WHAT YOU NEED TO DO. The records follow. Copy each one exactly.

--*--

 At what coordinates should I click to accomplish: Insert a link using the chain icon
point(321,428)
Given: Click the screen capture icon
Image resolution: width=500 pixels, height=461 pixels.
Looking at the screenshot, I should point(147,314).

--*--

RESPONSE TO THE EXERCISE.
 At what coordinates should I click to accomplish: Insert a link using the chain icon
point(321,428)
Given: Click the screen capture icon
Image resolution: width=500 pixels, height=461 pixels.
Looking at the screenshot, I should point(147,314).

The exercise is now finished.